## EXERCISE INSTRUCTIONS
Exactly as they appear, transcribe the entries and skip any pictures.

[Extracted data entries]
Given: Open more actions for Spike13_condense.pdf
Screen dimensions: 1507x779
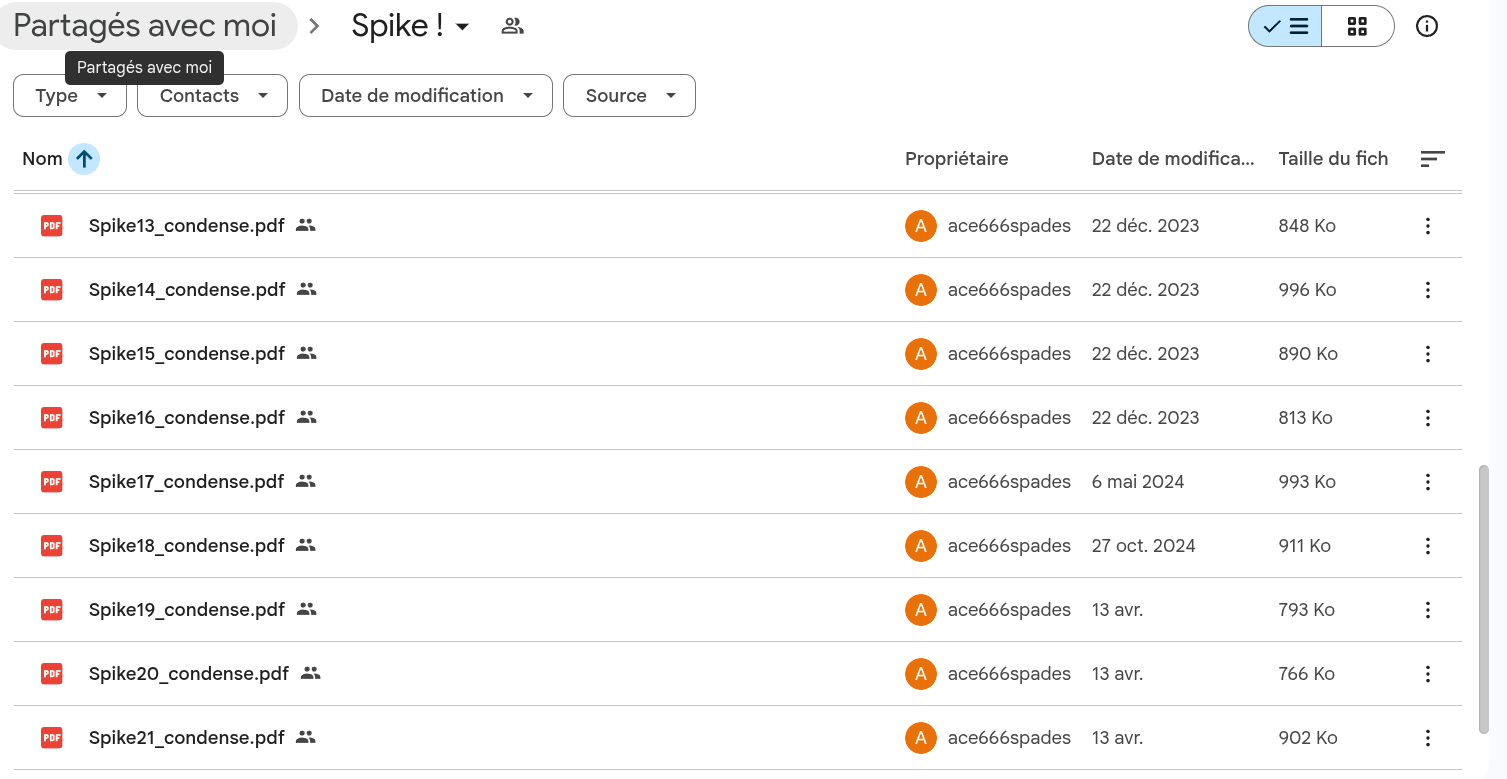Looking at the screenshot, I should pos(1428,226).
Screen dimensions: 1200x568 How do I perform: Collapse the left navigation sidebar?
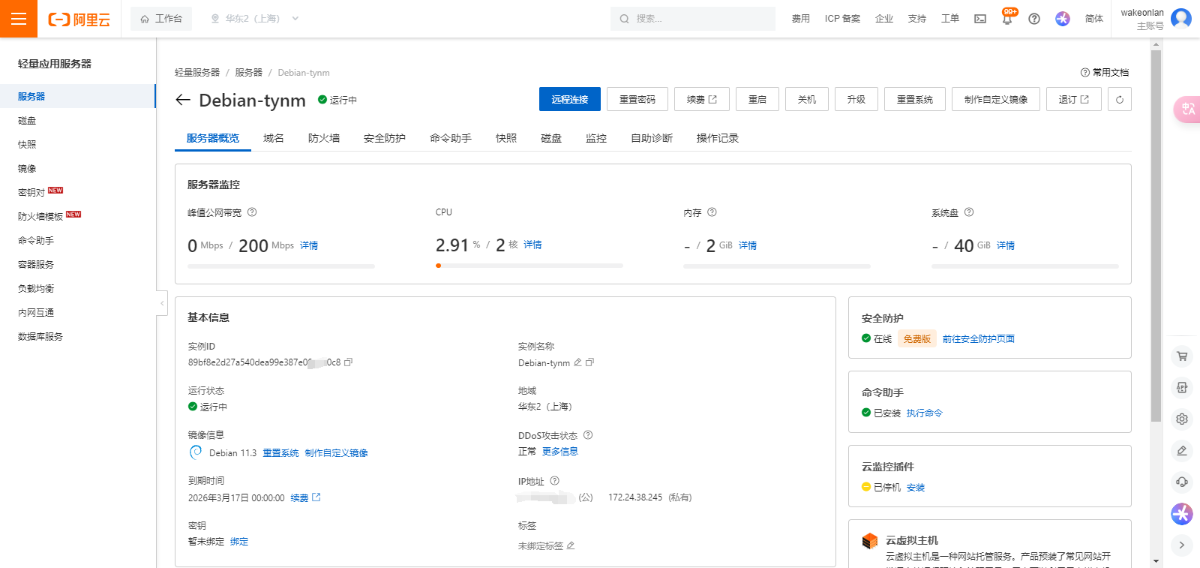tap(162, 301)
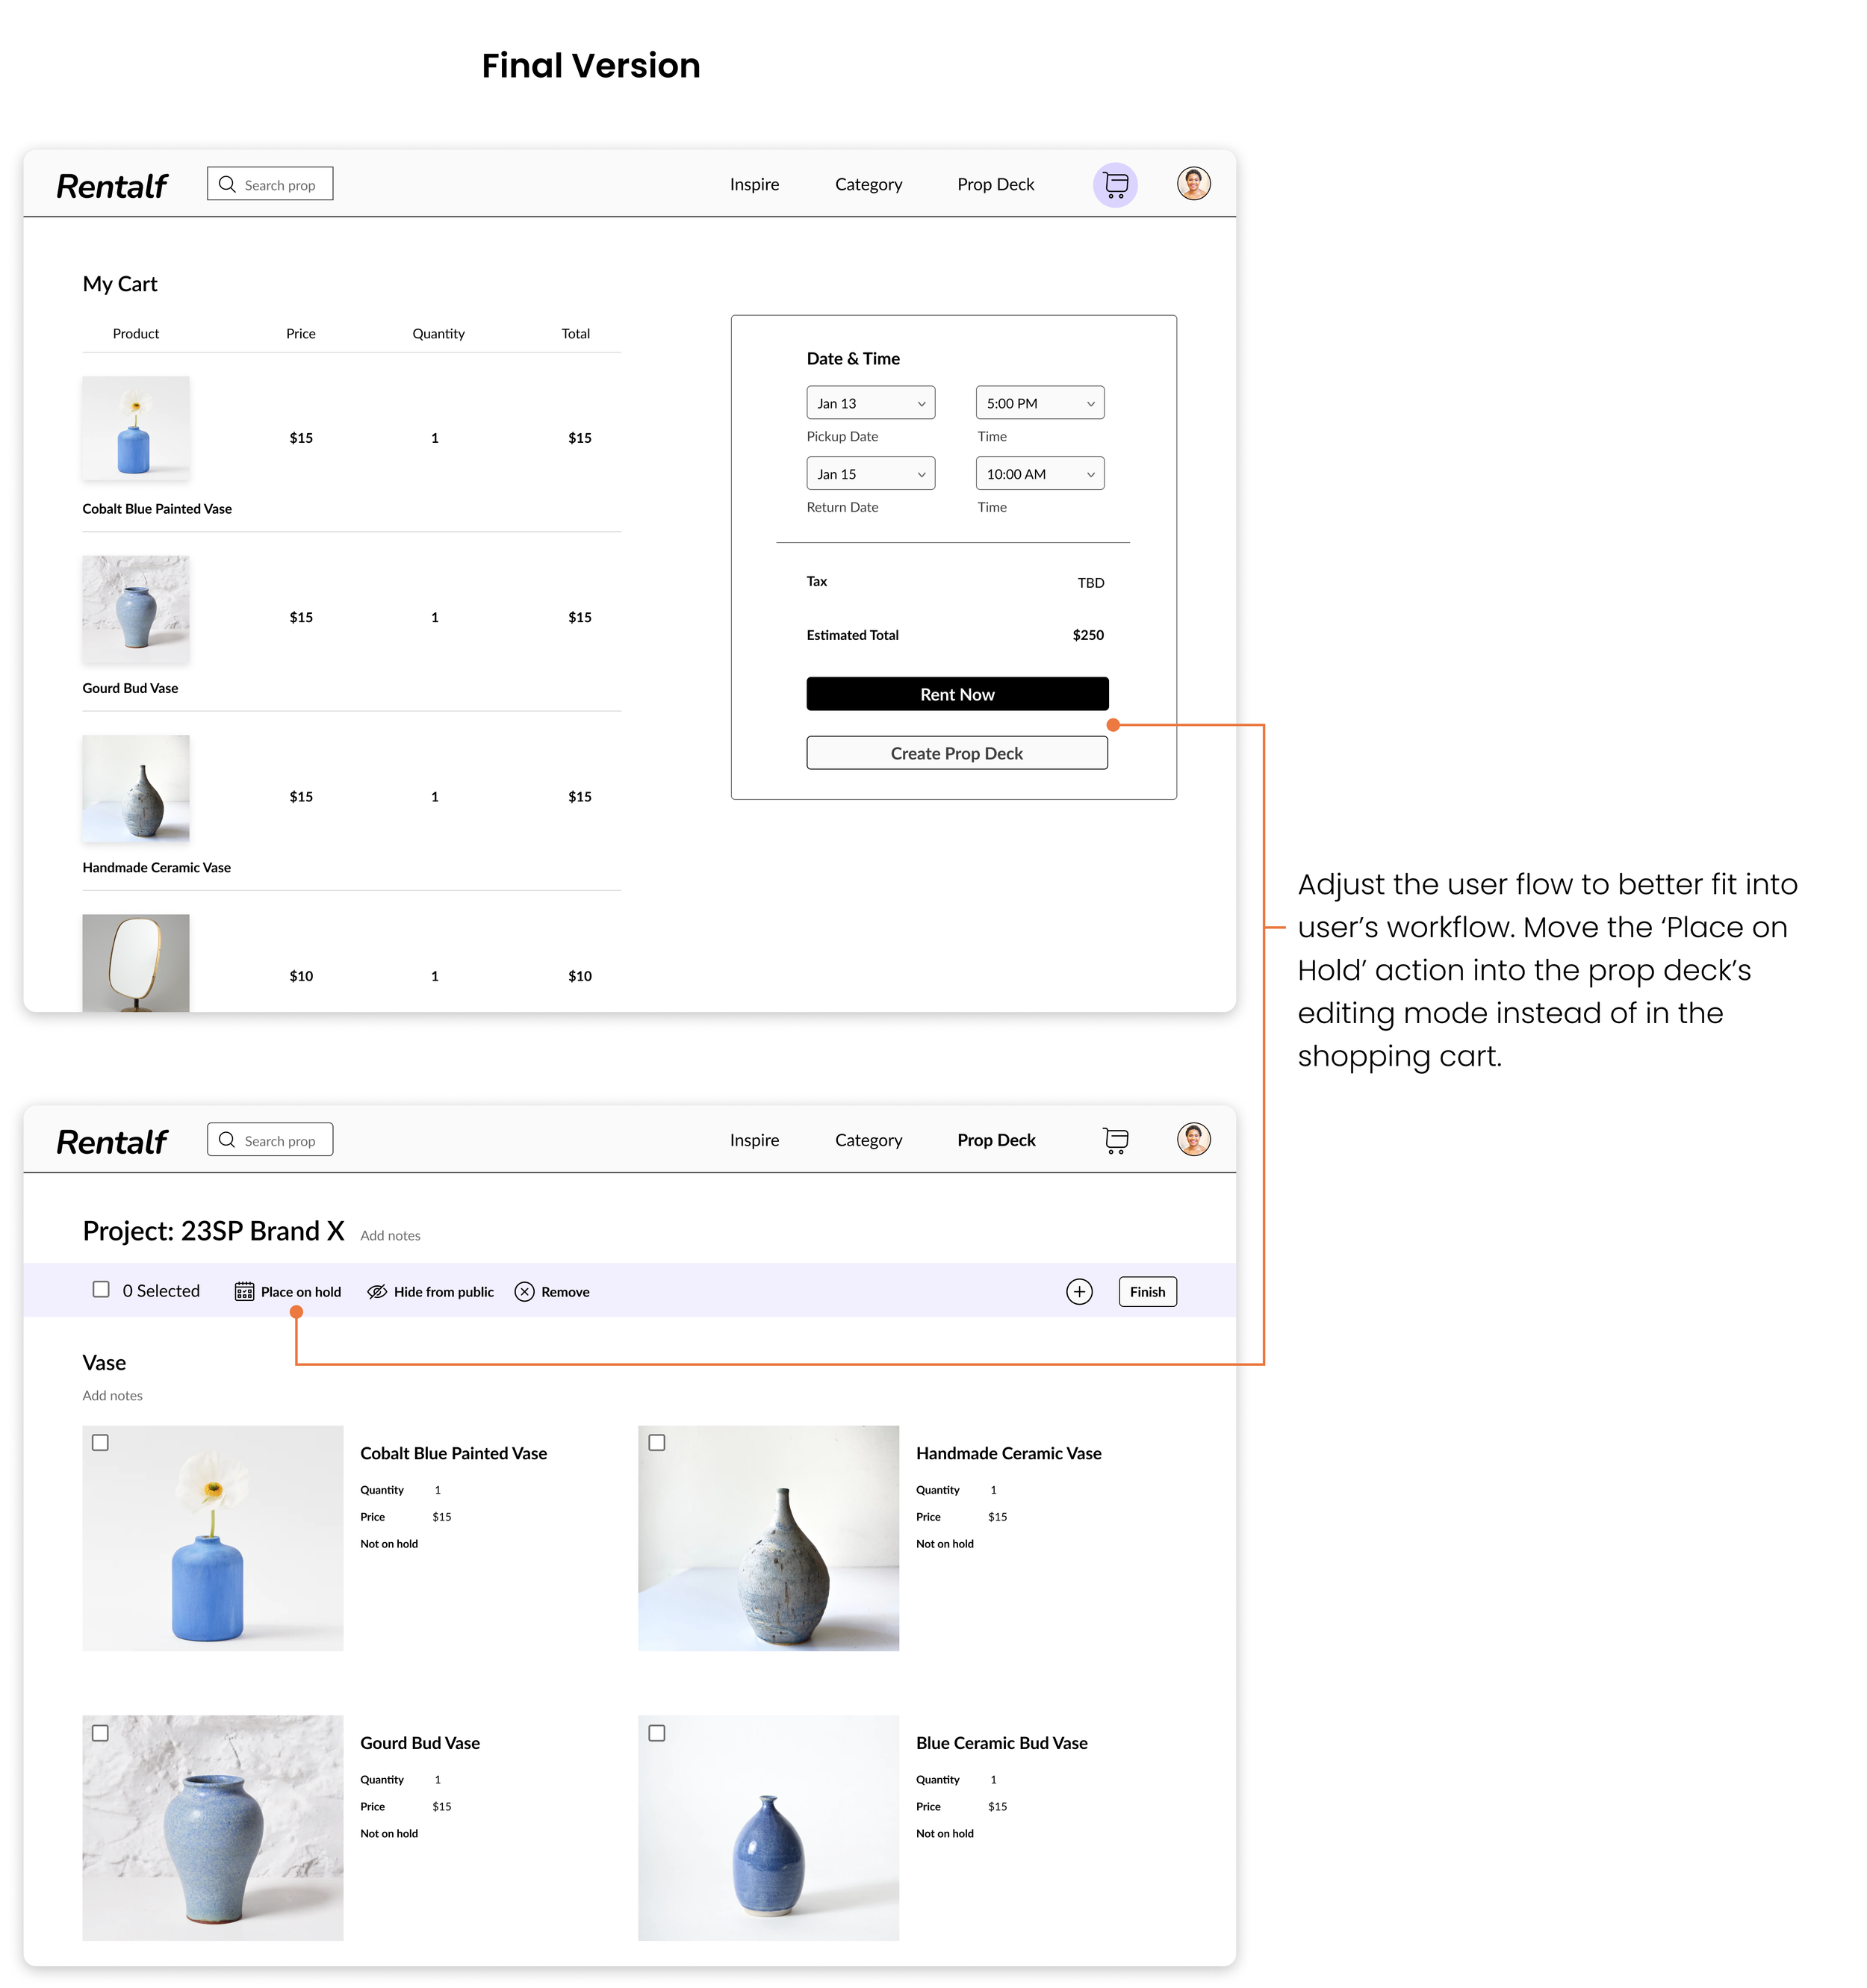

## SOLUTION TO THE PROBLEM
Given: Open more actions for Spike13_condense.pdf
Screen dimensions: 1507x779
Looking at the screenshot, I should pos(1428,226).
Screen dimensions: 1200x568 How do I perform: Collapse the left navigation sidebar?
tap(162, 301)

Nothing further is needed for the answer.